Last night I hopped on a video call with a new friend from across the pond in the U.K. Some of you might already know him, Sid from Team Bike Beyond. We have known each other as our Instagram pseudonyms for the last two years and every now and then would message each other with words of encouragement and comment on each others shared love for coffee and bikes. Earlier this week I reached out to Sid asking him about a ketogenic diet. Sid was ecstatic to speak with me about the subject, so much so, that we were on a call for over 2 hours!Sid shared with me his personal experiences with following a ketogenic diet and how it has positively impacted his diabetes management and his day-to-day life overall. In my courses studying holistic nutrition, I have only scratched the surface of the ketogenic diet and it has been something that sparked my interest and have been considering for the past year or so. We ended the call on an positive note and Sid promised he would send links and resources for me to do my own in-depth research. Sid kept his promise and the next morning my inbox had an email filled with resourceful website links and videos.

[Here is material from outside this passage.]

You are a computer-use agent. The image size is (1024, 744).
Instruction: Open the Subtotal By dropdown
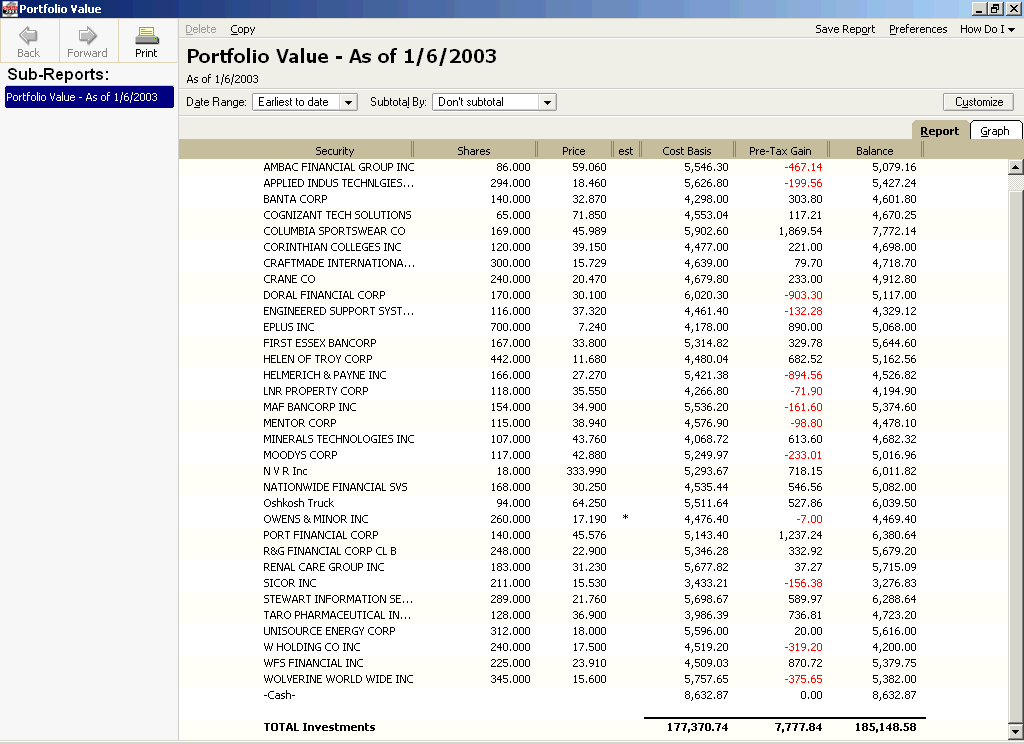coord(546,102)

When I woke up this morning after my call with Sid, out of curiosity I thought just for fun I would check my ketone levels. I had woken up with a blood glucose of 4.7. When I went to check my ketones, to my surprise I had 1.3! How was this possible? I rarely eat meat, poultry or dairy. I do normally follow a fairly low-carb diet, but have I been in ketosis without even knowing or trying? I quickly started thinking about the types of foods I eat regularly, and glanced through the resources Sid had sent me in search of ketogenic food lists. The passed few weeks I have been obsessed with this Avocado Pesto Spaghetti Squash Pasta recipe which I had for dinner the night before, and turns out it falls under a ketogenic diet!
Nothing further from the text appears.